Direito de propriedade. Direito de tapagem. Abuso de direito. Ação direta. Colisão de direitos. Princípio da igualdade. Princípio da tutela jurisdicional efetiva
DIREITO DE PROPRIEDADE. DIREITO DE TAPAGEM. ABUSO DE DIREITO. ACÇÃO DIRETA. COLISÃO DE DIREITOS. PRINCÍPIO DA IGUALDADE. PRINCÍPIO DA TUTELA JURISDICIONAL EFETIVA
Apelação nº 215/16.0T8SEI.C1
Relator: VÍTOR AMARAL
Data do Acordão: 23-06-2020
Tribunal: TRIBUNAL JUDICIAL DA COMARCA DA GUARDA – SEIA – JUÍZO C. GENÉRICA – JUIZ 1
Legislação: ARTS.218, 334, 335, 336, 1360 CC, 13, 20 CRP
Sumário:
- Considera-se pacificamente que o exercício de direitos ou, em geral, de posições jurídicas, se apresenta como abusivo quando é flagrante/manifesto e viola o mais elementar princípio de justiça, caindo, então, na previsão do abuso do direito constante do art.º 334.º do CCiv..
- Através da figura do abuso do direito, tributária do princípio da boa-fé, visa-se evitar que o sujeito do direito, no respetivo exercício, ultrapasse intoleravelmente os limites impostos pela boa-fé, pelos bons costumes ou pelo fim social ou económico desse direito.
- Haverá abuso do direito se a utilização do poder que lhe corresponde conduzir à prossecução de um interesse manifesta ou intoleravelmente exorbitante do fim próprio desse direito ou do contexto em que deve ser exercido.

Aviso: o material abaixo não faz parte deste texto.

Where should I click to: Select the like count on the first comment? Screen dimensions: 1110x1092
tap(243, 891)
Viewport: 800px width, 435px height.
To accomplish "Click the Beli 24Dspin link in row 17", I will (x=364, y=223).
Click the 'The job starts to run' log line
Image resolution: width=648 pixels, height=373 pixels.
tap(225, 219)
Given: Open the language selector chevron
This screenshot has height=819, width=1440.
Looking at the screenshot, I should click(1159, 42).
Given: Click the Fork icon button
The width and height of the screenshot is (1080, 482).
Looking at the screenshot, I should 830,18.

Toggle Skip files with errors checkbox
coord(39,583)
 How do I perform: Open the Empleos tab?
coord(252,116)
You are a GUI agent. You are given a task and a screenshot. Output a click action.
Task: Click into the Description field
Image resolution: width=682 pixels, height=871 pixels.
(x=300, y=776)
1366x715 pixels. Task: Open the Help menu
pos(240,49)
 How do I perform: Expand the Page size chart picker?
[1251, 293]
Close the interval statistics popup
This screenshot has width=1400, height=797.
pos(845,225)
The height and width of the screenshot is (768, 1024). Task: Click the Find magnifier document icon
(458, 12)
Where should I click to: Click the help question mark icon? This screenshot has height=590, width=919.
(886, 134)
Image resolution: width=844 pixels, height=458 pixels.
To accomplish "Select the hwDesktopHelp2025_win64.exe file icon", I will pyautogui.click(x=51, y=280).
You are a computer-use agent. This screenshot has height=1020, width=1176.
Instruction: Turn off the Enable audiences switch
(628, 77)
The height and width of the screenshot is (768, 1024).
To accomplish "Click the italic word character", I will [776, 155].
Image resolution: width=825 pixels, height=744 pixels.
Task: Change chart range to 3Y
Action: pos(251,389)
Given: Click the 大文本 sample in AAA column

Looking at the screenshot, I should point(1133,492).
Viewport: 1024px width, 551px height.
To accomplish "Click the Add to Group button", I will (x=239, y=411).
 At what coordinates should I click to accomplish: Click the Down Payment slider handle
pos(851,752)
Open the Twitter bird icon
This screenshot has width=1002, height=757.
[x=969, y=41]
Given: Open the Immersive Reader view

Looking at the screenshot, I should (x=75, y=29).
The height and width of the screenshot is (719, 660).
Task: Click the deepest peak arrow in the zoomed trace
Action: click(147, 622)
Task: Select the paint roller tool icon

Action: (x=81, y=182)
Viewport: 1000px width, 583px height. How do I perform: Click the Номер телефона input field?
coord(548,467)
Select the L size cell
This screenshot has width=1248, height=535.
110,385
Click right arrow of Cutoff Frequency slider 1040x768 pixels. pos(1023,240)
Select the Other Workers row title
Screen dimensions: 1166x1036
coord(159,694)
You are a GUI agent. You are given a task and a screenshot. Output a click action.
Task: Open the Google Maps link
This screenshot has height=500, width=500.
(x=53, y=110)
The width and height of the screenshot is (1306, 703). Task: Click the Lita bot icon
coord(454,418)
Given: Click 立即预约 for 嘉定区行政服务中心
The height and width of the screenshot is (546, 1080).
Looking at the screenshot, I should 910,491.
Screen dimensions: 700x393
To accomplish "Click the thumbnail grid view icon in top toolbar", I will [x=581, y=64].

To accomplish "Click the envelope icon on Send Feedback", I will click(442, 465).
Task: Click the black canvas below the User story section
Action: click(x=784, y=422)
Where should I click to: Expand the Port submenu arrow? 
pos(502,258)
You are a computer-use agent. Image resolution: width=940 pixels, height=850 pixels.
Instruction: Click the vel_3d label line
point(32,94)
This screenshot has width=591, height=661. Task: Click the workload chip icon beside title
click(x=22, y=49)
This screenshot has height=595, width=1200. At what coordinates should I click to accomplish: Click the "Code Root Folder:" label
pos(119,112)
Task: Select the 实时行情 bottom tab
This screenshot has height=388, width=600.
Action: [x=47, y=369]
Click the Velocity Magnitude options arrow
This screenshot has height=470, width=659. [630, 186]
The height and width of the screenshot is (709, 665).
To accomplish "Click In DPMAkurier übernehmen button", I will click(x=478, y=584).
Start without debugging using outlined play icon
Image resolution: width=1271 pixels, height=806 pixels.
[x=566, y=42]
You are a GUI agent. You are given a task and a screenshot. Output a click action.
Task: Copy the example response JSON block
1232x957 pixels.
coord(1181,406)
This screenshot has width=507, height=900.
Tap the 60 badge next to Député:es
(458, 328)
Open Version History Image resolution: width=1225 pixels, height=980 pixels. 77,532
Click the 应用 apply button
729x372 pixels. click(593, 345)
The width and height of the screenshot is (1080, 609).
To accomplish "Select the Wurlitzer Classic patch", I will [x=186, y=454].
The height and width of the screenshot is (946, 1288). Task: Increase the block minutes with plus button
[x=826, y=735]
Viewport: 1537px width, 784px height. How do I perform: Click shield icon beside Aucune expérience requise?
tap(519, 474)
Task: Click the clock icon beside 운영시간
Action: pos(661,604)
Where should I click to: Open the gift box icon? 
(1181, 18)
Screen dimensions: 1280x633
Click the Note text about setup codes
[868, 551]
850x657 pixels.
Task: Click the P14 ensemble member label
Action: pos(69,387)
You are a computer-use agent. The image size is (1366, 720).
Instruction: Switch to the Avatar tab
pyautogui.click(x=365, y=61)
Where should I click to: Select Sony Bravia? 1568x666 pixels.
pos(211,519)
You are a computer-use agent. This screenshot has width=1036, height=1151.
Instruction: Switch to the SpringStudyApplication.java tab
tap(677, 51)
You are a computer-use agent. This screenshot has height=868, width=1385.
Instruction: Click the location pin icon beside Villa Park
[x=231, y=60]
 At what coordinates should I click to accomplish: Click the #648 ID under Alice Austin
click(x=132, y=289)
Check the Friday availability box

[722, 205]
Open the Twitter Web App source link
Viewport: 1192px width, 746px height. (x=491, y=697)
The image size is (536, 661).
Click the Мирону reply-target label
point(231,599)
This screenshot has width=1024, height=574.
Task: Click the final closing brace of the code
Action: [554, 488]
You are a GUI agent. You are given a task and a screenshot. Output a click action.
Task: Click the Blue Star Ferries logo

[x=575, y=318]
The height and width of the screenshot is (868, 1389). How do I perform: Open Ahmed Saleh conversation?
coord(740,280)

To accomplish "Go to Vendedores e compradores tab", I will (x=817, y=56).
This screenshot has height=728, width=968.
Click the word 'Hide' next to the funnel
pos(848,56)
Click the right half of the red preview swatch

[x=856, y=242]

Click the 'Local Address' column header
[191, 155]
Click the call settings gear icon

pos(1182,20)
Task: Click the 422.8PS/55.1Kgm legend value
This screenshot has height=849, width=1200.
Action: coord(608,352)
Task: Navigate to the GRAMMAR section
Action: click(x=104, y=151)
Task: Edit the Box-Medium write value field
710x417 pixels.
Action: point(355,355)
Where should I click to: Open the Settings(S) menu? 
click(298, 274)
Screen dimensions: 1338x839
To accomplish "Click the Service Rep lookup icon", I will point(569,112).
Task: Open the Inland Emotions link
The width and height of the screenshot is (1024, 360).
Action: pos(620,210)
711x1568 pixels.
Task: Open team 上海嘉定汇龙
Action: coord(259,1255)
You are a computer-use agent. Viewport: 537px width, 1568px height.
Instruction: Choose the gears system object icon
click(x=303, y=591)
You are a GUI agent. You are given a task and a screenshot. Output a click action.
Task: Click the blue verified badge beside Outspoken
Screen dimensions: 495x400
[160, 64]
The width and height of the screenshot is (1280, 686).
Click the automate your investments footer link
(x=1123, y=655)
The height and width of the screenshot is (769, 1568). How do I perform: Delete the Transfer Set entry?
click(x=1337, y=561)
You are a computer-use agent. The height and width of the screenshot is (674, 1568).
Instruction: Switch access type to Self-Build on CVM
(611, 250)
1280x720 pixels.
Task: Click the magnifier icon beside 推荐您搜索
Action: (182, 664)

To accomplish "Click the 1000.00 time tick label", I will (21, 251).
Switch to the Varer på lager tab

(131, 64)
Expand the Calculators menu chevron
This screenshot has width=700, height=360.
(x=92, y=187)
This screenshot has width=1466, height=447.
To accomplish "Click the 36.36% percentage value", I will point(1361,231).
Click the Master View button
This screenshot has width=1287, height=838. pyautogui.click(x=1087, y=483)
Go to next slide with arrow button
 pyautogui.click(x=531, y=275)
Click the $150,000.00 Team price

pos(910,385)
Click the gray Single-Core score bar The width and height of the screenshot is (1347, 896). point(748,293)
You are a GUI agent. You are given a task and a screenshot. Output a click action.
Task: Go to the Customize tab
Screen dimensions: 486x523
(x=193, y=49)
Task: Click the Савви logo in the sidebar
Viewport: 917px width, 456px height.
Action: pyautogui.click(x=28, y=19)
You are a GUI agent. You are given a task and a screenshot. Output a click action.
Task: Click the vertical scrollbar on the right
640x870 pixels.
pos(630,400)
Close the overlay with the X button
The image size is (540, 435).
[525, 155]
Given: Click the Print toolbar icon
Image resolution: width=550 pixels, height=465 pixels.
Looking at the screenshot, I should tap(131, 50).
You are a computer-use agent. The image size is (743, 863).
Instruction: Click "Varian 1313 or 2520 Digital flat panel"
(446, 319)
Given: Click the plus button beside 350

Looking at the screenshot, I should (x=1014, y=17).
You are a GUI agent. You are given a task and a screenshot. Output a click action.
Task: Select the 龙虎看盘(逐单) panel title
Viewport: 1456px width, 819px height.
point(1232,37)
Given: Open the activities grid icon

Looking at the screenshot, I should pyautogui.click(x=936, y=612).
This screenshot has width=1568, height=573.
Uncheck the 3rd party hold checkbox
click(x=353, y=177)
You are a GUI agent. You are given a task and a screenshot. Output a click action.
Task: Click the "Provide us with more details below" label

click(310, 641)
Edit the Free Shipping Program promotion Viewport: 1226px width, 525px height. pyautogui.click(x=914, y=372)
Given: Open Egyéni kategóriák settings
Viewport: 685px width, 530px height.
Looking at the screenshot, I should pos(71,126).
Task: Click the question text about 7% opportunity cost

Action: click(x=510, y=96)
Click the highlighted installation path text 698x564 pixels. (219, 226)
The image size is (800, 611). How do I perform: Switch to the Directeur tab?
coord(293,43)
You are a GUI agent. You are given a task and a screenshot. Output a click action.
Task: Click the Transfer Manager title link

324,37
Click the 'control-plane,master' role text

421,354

- Não se demonstrando, quanto à elevação de um muro junto à estrema entre dois prédios confinantes, atos concretos de consentimento, reconhecimento ou aceitação de tal muro pela contraparte, não bastará para tanto, em termos tácitos, o simples decurso do tempo (décadas) de permanência da edificação, no desconhecimento sobre se houve inação ao longo do mesmo, mas sabido que o silêncio não vale, por regra, como declaração negocial (art.º 218.º do CCiv.).
- O art.º 335.º do CCiv. reporta-se à colisão de direitos efetivos, eficazes e atendíveis, sejam eles iguais ou da mesma espécie, caso em que deve haver harmonização/compatibilização, de molde a que nenhum resulte inutilizado ou injustamente sacrificado, mas, ao invés, todos possam produzir o seu efeito (ainda que com limitações), ou, diversamente, sejam desiguais ou de espécie diferente, situação em que prevalecerá o que deva considerar-se superior, com sacrifício do outro.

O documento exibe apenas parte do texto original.